» **ACTIONS TO TAKE**:
(a) In the text below on formatting and flash memory size, rewrite the numbered point beginning "Using `dyn Write` as the interface" as a short bulleted list that keeps its main facts.
(b) Answer these questions from the text below on formatting and flash memory size, and mark each answer with the same numeral:
(i) Why can't the problem of using `dyn Write` be changed?
(ii) Which option is described as similar to global alloc?
(iii) On embedded, which formatting code could be selected to save binary size?

» **DOCUMENT SECTION**:
Let's see how much that matters.
*Note: The compiler is pretty good at devirtualization in simple situations, but it can't do it in real fmt code.
So we need to use the black box so that the compiler can't optimize in the simple situation we have in the code.*
The results can be seen on the [results page](./results.md#dyn-comparison).
## Conclusion
We've looked at the two main things that are costing flash memory space with regard to formatting.
1. Using `dyn Write` as the interface to write to the buffers to.
This causes us to miss optimizations (due to missing inlining) and requires the compiler to generate the full `Write` implementation for types even when parts of it aren't used.
`uFmt` solves this by creating its own `Formatter` that is generic over buffer `W: Write`.
2. Formatting code created for speed, not for binary size.
We cannot change 1 because just like `uFmt` we'd have to change the public `Formatter` signature which would be a pretty big breaking change.
We can change 2, but lots of people will not be happy with slower formatting.
That leaves us with 3 options:
1. Have a pluggable formatting solution, similar to global alloc.
People can then develop their own implementation.
2. Have both a slow and a fast mode which you can choose to compile in.
On embedded, we could then select the slow formatting code to save a bit on binary size.

» **EXTRACTED MATERIAL**:
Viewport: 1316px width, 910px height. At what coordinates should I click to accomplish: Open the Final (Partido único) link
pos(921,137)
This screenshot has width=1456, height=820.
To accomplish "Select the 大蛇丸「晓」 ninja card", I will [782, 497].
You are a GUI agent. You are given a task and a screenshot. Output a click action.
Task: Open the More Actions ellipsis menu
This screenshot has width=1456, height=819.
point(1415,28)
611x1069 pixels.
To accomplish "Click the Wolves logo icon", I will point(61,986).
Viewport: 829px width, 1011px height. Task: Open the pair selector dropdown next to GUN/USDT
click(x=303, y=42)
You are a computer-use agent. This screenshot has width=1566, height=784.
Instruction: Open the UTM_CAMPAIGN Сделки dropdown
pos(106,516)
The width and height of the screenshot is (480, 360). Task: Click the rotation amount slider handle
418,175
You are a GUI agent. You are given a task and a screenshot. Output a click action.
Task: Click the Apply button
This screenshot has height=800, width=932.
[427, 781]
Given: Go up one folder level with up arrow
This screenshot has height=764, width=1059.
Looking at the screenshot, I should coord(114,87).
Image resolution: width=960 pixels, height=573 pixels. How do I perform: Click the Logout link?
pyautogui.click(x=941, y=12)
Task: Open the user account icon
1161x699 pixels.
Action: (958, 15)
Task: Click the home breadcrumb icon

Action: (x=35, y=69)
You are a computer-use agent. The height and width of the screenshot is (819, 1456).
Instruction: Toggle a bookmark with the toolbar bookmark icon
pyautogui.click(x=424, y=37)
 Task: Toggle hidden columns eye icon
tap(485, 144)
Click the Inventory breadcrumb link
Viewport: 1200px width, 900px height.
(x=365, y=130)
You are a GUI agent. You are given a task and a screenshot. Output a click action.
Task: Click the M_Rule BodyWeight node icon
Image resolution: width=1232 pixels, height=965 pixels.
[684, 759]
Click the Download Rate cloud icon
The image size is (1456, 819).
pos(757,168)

» **TASK-BY-TASK ANSWERS**:
(a)
- Writing to buffers through `dyn Write` prevents inlining, so optimizations are missed.
- It also makes the compiler generate the full `Write` implementation for types, even when parts of it go unused.
- `uFmt` avoids this with its own `Formatter`, which is generic over the buffer `W: Write`.

(b)
(i) Like `uFmt`, it would require changing the public `Formatter` signature, which would be a pretty big breaking change.
(ii) A pluggable formatting solution.
(iii) The slow formatting code.